- Provided data:
· · · · · · ·

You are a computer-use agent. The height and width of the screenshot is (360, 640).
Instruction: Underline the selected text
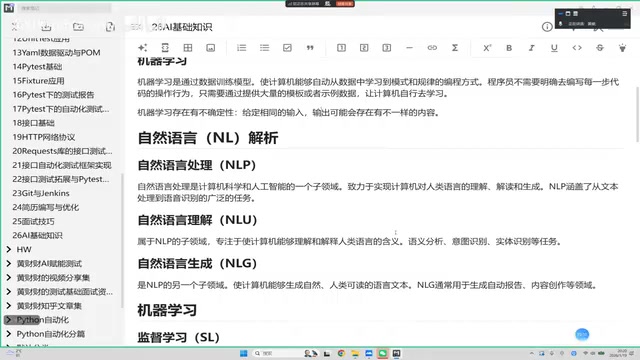554,48
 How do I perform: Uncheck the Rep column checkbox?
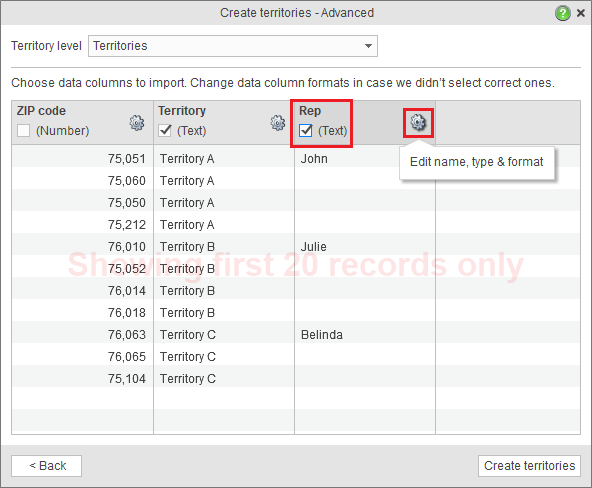[305, 131]
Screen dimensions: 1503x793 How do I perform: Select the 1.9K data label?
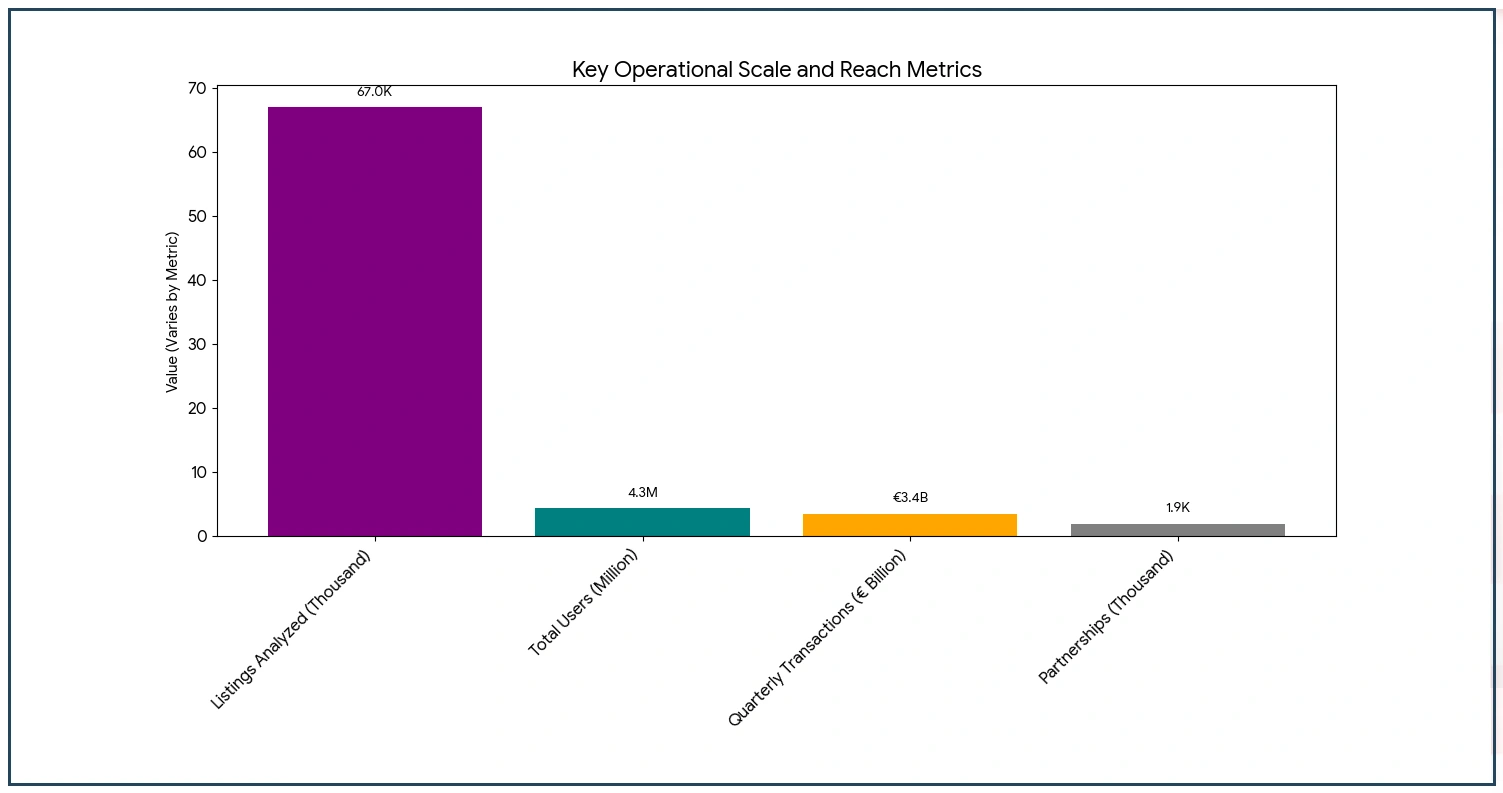(1178, 508)
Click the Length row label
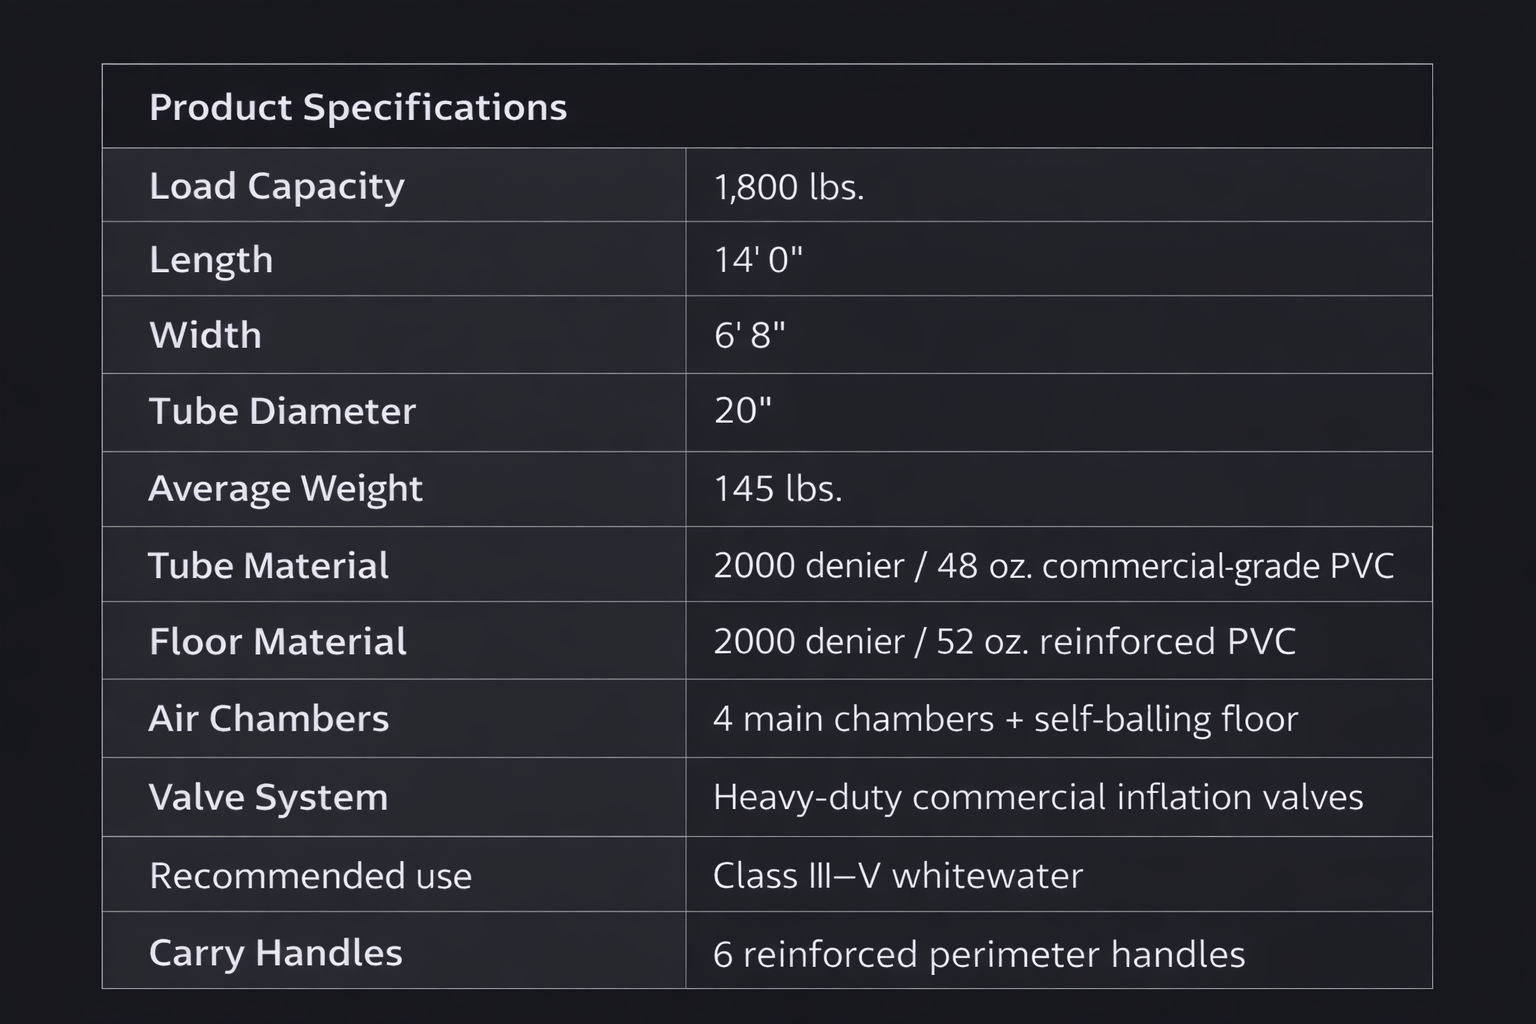 (x=210, y=260)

· · · · · · ·

Please transcribe exactly the lines from the one containing "Instruction: Underline the selected text" through the last line of the records above, both included, and leave out every picture.

- Your response:
Instruction: Underline the selected text
554,48
 How do I perform: Uncheck the Rep column checkbox?
[305, 131]
Screen dimensions: 1503x793 How do I perform: Select the 1.9K data label?
(1178, 508)
Click the Length row label
 (x=210, y=260)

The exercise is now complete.